━━ EXERCISE INPUTS

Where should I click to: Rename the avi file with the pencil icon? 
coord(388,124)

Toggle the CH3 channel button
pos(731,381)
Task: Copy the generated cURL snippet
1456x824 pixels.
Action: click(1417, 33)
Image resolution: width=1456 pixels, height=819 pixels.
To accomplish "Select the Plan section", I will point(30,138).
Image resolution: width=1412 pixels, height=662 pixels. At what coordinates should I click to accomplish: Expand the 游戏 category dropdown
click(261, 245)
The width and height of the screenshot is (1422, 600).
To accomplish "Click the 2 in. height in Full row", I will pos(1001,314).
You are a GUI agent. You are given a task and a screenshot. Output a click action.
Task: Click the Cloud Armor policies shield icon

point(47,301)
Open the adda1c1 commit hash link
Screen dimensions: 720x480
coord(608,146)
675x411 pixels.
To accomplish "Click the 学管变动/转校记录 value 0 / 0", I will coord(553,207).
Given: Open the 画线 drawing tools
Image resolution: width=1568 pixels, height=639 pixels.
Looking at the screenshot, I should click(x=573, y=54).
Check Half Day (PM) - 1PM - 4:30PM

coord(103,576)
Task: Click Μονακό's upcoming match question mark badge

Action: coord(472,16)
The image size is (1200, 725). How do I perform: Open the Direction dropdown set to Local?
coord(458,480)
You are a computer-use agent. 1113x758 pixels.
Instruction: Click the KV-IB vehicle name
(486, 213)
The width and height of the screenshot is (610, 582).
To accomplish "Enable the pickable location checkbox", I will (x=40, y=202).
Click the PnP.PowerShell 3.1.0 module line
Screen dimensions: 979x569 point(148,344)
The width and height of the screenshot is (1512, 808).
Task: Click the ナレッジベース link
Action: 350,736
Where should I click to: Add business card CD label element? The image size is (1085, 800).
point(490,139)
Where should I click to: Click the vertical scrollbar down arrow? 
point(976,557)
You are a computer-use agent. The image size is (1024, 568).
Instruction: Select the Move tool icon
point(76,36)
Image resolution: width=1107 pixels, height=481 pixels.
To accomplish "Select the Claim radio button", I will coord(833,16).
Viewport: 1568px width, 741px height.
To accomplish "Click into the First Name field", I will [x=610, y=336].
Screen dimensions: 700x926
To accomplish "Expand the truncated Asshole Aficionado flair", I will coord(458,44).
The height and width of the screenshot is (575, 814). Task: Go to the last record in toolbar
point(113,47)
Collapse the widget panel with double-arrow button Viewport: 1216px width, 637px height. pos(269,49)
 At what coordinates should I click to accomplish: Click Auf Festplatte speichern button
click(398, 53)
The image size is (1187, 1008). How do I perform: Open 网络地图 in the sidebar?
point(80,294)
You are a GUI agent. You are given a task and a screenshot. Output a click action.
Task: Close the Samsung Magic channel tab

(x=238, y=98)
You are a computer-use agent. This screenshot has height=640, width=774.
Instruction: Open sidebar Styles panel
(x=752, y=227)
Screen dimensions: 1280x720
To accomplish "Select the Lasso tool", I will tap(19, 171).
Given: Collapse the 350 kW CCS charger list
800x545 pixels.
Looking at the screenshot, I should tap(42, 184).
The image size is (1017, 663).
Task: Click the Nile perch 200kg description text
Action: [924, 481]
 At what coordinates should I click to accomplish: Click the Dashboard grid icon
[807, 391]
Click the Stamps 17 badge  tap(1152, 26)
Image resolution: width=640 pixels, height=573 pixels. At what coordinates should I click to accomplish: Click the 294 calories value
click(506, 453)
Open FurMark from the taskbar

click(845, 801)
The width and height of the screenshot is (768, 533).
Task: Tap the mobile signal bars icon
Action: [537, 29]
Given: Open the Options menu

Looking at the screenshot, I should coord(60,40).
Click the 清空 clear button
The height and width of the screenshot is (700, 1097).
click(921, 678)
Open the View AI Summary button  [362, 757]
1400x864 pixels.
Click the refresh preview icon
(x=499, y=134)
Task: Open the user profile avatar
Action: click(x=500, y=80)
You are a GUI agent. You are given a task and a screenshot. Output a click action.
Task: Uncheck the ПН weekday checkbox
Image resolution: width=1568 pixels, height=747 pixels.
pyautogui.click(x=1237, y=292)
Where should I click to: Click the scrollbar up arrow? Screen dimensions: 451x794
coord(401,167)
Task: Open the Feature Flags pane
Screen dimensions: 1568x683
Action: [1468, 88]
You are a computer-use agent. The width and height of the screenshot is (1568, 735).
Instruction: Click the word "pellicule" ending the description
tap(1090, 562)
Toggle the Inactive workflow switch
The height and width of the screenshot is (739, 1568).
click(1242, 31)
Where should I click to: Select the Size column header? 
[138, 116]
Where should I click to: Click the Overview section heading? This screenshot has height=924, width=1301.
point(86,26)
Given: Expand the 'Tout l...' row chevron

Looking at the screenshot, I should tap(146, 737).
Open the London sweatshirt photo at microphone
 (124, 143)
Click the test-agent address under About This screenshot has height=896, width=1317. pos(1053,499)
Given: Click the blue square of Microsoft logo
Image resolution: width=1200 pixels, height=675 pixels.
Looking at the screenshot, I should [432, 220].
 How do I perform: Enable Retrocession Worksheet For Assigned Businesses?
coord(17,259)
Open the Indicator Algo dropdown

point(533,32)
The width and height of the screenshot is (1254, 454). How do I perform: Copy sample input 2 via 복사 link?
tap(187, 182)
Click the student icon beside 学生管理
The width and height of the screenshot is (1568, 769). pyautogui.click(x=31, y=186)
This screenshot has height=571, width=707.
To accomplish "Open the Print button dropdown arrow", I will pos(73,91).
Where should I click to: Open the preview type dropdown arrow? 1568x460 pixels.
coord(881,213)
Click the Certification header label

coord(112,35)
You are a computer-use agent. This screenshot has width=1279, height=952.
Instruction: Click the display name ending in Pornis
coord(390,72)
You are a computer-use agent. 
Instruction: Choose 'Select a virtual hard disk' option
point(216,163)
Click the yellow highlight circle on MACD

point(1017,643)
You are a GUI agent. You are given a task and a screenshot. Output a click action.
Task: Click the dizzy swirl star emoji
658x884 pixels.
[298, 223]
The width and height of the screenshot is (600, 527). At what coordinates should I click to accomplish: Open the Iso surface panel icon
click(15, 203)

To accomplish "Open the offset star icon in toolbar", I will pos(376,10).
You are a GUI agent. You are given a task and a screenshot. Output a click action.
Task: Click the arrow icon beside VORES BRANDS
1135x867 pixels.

━━━━

● **WHAT IS ASKED**
Recast every line of the entries above as a JSON list of strings, one string per line, with blank lines omitted.

● **FULL OUTPUT**
[
  "Where should I click to: Rename the avi file with the pencil icon? ",
  "coord(388,124)",
  "Toggle the CH3 channel button",
  "pos(731,381)",
  "Task: Copy the generated cURL snippet",
  "1456x824 pixels.",
  "Action: click(1417, 33)",
  "Image resolution: width=1456 pixels, height=819 pixels.",
  "To accomplish \"Select the Plan section\", I will point(30,138).",
  "Image resolution: width=1412 pixels, height=662 pixels. At what coordinates should I click to accomplish: Expand the 游戏 category dropdown",
  "click(261, 245)",
  "The width and height of the screenshot is (1422, 600).",
  "To accomplish \"Click the 2 in. height in Full row\", I will pos(1001,314).",
  "You are a GUI agent. You are given a task and a screenshot. Output a click action.",
  "Task: Click the Cloud Armor policies shield icon",
  "point(47,301)",
  "Open the adda1c1 commit hash link",
  "Screen dimensions: 720x480",
  "coord(608,146)",
  "675x411 pixels.",
  "To accomplish \"Click the 学管变动/转校记录 value 0 / 0\", I will coord(553,207).",
  "Given: Open the 画线 drawing tools",
  "Image resolution: width=1568 pixels, height=639 pixels.",
  "Looking at the screenshot, I should click(x=573, y=54).",
  "Check Half Day (PM) - 1PM - 4:30PM",
  "coord(103,576)",
  "Task: Click Μονακό's upcoming match question mark badge",
  "Action: coord(472,16)",
  "The image size is (1200, 725). How do I perform: Open the Direction dropdown set to Local?",
  "coord(458,480)",
  "You are a computer-use agent. 1113x758 pixels.",
  "Instruction: Click the KV-IB vehicle name",
  "(486, 213)",
  "The width and height of the screenshot is (610, 582).",
  "To accomplish \"Enable the pickable location checkbox\", I will (x=40, y=202).",
  "Click the PnP.PowerShell 3.1.0 module line",
  "Screen dimensions: 979x569 point(148,344)",
  "The width and height of the screenshot is (1512, 808).",
  "Task: Click the ナレッジベース link",
  "Action: 350,736",
  "Where should I click to: Add business card CD label element? The image size is (1085, 800).",
  "point(490,139)",
  "Where should I click to: Click the vertical scrollbar down arrow? ",
  "point(976,557)",
  "You are a computer-use agent. The image size is (1024, 568).",
  "Instruction: Select the Move tool icon",
  "point(76,36)",
  "Image resolution: width=1107 pixels, height=481 pixels.",
  "To accomplish \"Select the Claim radio button\", I will coord(833,16).",
  "Viewport: 1568px width, 741px height.",
  "To accomplish \"Click into the First Name field\", I will [x=610, y=336].",
  "Screen dimensions: 700x926",
  "To accomplish \"Expand the truncated Asshole Aficionado flair\", I will coord(458,44).",
  "The height and width of the screenshot is (575, 814). Task: Go to the last record in toolbar",
  "point(113,47)",
  "Collapse the widget panel with double-arrow button Viewport: 1216px width, 637px height. pos(269,49)",
  " At what coordinates should I click to accomplish: Click Auf Festplatte speichern button",
  "click(398, 53)",
  "The image size is (1187, 1008). How do I perform: Open 网络地图 in the sidebar?",
  "point(80,294)",
  "You are a GUI agent. You are given a task and a screenshot. Output a click action.",
  "Task: Close the Samsung Magic channel tab",
  "(x=238, y=98)",
  "You are a computer-use agent. This screenshot has height=640, width=774.",
  "Instruction: Open sidebar Styles panel",
  "(x=752, y=227)",
  "Screen dimensions: 1280x720",
  "To accomplish \"Select the Lasso tool\", I will tap(19, 171).",
  "Given: Collapse the 350 kW CCS charger list",
  "800x545 pixels.",
  "Looking at the screenshot, I should tap(42, 184).",
  "The image size is (1017, 663).",
  "Task: Click the Nile perch 200kg description text",
  "Action: [924, 481]",
  " At what coordinates should I click to accomplish: Click the Dashboard grid icon",
  "[807, 391]",
  "Click the Stamps 17 badge  tap(1152, 26)",
  "Image resolution: width=640 pixels, height=573 pixels. At what coordinates should I click to accomplish: Click the 294 calories value",
  "click(506, 453)",
  "Open FurMark from the taskbar",
  "click(845, 801)",
  "The width and height of the screenshot is (768, 533).",
  "Task: Tap the mobile signal bars icon",
  "Action: [537, 29]",
  "Given: Open the Options menu",
  "Looking at the screenshot, I should coord(60,40).",
  "Click the 清空 clear button",
  "The height and width of the screenshot is (700, 1097).",
  "click(921, 678)",
  "Open the View AI Summary button  [362, 757]",
  "1400x864 pixels.",
  "Click the refresh preview icon",
  "(x=499, y=134)",
  "Task: Open the user profile avatar",
  "Action: click(x=500, y=80)",
  "You are a GUI agent. You are given a task and a screenshot. Output a click action.",
  "Task: Uncheck the ПН weekday checkbox",
  "Image resolution: width=1568 pixels, height=747 pixels.",
  "pyautogui.click(x=1237, y=292)",
  "Where should I click to: Click the scrollbar up arrow? Screen dimensions: 451x794",
  "coord(401,167)",
  "Task: Open the Feature Flags pane",
  "Screen dimensions: 1568x683",
  "Action: [1468, 88]",
  "You are a computer-use agent. The width and height of the screenshot is (1568, 735).",
  "Instruction: Click the word \"pellicule\" ending the description",
  "tap(1090, 562)",
  "Toggle the Inactive workflow switch",
  "The height and width of the screenshot is (739, 1568).",
  "click(1242, 31)",
  "Where should I click to: Select the Size column header? ",
  "[138, 116]",
  "Where should I click to: Click the Overview section heading? This screenshot has height=924, width=1301.",
  "point(86,26)",
  "Given: Expand the 'Tout l...' row chevron",
  "Looking at the screenshot, I should tap(146, 737).",
  "Open the London sweatshirt photo at microphone",
  " (124, 143)",
  "Click the test-agent address under About This screenshot has height=896, width=1317. pos(1053,499)",
  "Given: Click the blue square of Microsoft logo",
  "Image resolution: width=1200 pixels, height=675 pixels.",
  "Looking at the screenshot, I should [432, 220].",
  " How do I perform: Enable Retrocession Worksheet For Assigned Businesses?",
  "coord(17,259)",
  "Open the Indicator Algo dropdown",
  "point(533,32)",
  "The width and height of the screenshot is (1254, 454). How do I perform: Copy sample input 2 via 복사 link?",
  "tap(187, 182)",
  "Click the student icon beside 学生管理",
  "The width and height of the screenshot is (1568, 769). pyautogui.click(x=31, y=186)",
  "This screenshot has height=571, width=707.",
  "To accomplish \"Open the Print button dropdown arrow\", I will pos(73,91).",
  "Where should I click to: Open the preview type dropdown arrow? 1568x460 pixels.",
  "coord(881,213)",
  "Click the Certification header label",
  "coord(112,35)",
  "You are a computer-use agent. This screenshot has width=1279, height=952.",
  "Instruction: Click the display name ending in Pornis",
  "coord(390,72)",
  "You are a computer-use agent. ",
  "Instruction: Choose 'Select a virtual hard disk' option",
  "point(216,163)",
  "Click the yellow highlight circle on MACD",
  "point(1017,643)",
  "You are a GUI agent. You are given a task and a screenshot. Output a click action.",
  "Task: Click the dizzy swirl star emoji",
  "658x884 pixels.",
  "[298, 223]",
  "The width and height of the screenshot is (600, 527). At what coordinates should I click to accomplish: Open the Iso surface panel icon",
  "click(15, 203)",
  "To accomplish \"Open the offset star icon in toolbar\", I will pos(376,10).",
  "You are a GUI agent. You are given a task and a screenshot. Output a click action.",
  "Task: Click the arrow icon beside VORES BRANDS",
  "1135x867 pixels."
]